New Model for Hyper-Elastic Materials Behavior With an Application on Natural Rubber

Abstract

This paper is concerned with defining a new Weight Function Based model (WFB), which describes the hyper-elastic materials stress-strain behavior. Numerous hyper-elastic theoretical material models have been proposed over the past 60 years capturing the stress-strain behavior of large deformation incompressible isotropic materials. The newly proposed method has been verified against the historic Treloar’s test data for uni-axial, bi-axial and pure shear loadings of Treloar’s vulcanized rubber material, showing a promising level of confidence compared to the Ogden and the Yeoh methods. A non-linear least square optimization Matlab tool was used to determine the WFB, Yeoh and Ogden models material parameters.
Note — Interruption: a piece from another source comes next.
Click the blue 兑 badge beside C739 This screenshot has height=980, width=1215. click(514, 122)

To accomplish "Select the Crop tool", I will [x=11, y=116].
A comparison between the results of the three models was performed showing that the newly proposed model is more accurate for uni-axial tension as it has an error value which is less than the Ogden and Yeoh models by 1.0 to 39%. Also, the parameters calculation by more than 95%, for the bi-axial and pure shear loading cases compared to the Ogden model. Natural rubber test specimens have been tensioned using a tensile testing machine and the WFB model was applied to fit the test data results showing a very good curve fitting with an average error of 0.44%.WFB model has reduced processing time for the model.